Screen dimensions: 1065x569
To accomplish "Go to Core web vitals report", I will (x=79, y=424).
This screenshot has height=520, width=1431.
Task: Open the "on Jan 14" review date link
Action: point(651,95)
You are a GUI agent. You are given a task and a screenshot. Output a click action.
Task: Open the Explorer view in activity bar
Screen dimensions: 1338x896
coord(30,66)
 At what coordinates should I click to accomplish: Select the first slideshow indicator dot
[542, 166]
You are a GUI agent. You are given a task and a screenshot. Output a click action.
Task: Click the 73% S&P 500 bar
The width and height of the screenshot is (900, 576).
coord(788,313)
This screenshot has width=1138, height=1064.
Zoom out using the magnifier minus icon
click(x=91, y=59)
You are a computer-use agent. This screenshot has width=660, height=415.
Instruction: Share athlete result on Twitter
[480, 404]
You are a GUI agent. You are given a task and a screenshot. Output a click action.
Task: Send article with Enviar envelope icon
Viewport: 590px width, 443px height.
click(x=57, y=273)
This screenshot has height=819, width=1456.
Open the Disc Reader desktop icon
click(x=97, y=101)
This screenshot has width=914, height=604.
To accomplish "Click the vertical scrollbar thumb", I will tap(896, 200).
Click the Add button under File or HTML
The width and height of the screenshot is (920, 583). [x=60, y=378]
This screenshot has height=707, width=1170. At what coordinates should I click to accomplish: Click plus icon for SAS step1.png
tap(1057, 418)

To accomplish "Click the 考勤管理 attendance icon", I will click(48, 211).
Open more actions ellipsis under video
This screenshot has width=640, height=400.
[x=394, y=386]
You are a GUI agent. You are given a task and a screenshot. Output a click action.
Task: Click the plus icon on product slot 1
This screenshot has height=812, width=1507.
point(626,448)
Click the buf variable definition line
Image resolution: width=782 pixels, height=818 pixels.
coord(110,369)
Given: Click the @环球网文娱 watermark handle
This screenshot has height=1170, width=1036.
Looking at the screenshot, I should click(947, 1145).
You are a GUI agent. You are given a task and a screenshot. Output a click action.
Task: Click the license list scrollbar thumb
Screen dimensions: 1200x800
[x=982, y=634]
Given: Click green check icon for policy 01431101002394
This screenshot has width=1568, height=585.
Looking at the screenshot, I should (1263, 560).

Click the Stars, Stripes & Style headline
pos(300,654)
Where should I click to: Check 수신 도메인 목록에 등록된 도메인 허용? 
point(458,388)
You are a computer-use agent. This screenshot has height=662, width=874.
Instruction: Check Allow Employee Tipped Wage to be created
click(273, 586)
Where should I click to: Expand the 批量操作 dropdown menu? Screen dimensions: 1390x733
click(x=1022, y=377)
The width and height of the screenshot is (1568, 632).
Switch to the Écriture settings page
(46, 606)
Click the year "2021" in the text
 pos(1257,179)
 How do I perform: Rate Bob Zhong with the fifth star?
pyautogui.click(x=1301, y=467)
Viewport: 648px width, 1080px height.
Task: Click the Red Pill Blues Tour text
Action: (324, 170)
══════════════════════════════
* **ACTIVITY**
How many lines of the material hold the string "thumb"? Answer with the number only.

* **RESULT OF THE EXERCISE**
2